* TASK TO COMPLETE *
Send back exactly the lines from the opening line of the records below through the one with "The image size is (1080, 683).".

[DATA SECTION — start]

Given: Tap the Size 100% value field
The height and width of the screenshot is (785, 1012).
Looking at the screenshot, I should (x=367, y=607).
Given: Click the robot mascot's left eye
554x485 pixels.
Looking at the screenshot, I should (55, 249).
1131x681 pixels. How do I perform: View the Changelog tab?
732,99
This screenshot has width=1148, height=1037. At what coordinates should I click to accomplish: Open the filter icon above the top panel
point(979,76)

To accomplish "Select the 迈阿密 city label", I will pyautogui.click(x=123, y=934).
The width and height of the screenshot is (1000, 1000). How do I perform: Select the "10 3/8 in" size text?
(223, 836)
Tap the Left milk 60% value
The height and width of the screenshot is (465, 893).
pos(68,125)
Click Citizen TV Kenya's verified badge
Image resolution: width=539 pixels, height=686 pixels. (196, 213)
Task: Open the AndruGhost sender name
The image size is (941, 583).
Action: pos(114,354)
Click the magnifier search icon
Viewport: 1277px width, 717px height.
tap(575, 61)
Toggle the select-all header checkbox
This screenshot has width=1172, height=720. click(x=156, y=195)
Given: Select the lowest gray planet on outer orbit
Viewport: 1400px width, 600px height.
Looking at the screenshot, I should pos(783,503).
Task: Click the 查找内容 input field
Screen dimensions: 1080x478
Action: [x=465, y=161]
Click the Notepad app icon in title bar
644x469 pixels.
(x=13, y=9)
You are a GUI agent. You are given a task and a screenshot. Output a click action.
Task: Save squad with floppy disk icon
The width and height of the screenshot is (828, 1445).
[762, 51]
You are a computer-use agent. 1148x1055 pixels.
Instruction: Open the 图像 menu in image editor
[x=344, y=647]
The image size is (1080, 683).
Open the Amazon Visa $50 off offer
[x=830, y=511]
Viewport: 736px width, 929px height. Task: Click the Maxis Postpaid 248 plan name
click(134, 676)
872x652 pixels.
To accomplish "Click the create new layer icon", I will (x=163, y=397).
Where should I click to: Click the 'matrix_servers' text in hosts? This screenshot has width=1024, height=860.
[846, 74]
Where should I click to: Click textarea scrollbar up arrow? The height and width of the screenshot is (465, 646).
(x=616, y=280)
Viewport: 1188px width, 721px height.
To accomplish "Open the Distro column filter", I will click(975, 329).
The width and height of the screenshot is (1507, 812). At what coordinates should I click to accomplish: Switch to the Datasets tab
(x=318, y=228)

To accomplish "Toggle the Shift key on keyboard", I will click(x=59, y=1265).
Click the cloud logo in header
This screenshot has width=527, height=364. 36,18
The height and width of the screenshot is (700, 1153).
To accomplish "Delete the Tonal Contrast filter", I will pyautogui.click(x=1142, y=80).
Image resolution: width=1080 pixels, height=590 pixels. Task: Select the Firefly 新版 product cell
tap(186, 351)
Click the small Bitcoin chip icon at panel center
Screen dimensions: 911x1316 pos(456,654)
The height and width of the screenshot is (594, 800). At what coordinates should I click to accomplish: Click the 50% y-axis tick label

[DATA SECTION — finish]

* PROBLEM SOLUTION *
Given: Tap the Size 100% value field
The height and width of the screenshot is (785, 1012).
Looking at the screenshot, I should (x=367, y=607).
Given: Click the robot mascot's left eye
554x485 pixels.
Looking at the screenshot, I should (55, 249).
1131x681 pixels. How do I perform: View the Changelog tab?
732,99
This screenshot has width=1148, height=1037. At what coordinates should I click to accomplish: Open the filter icon above the top panel
point(979,76)

To accomplish "Select the 迈阿密 city label", I will pyautogui.click(x=123, y=934).
The width and height of the screenshot is (1000, 1000). How do I perform: Select the "10 3/8 in" size text?
(223, 836)
Tap the Left milk 60% value
The height and width of the screenshot is (465, 893).
pos(68,125)
Click Citizen TV Kenya's verified badge
Image resolution: width=539 pixels, height=686 pixels. (196, 213)
Task: Open the AndruGhost sender name
The image size is (941, 583).
Action: pos(114,354)
Click the magnifier search icon
Viewport: 1277px width, 717px height.
tap(575, 61)
Toggle the select-all header checkbox
This screenshot has width=1172, height=720. click(x=156, y=195)
Given: Select the lowest gray planet on outer orbit
Viewport: 1400px width, 600px height.
Looking at the screenshot, I should pos(783,503).
Task: Click the 查找内容 input field
Screen dimensions: 1080x478
Action: [x=465, y=161]
Click the Notepad app icon in title bar
644x469 pixels.
(x=13, y=9)
You are a GUI agent. You are given a task and a screenshot. Output a click action.
Task: Save squad with floppy disk icon
The width and height of the screenshot is (828, 1445).
[762, 51]
You are a computer-use agent. 1148x1055 pixels.
Instruction: Open the 图像 menu in image editor
[x=344, y=647]
The image size is (1080, 683).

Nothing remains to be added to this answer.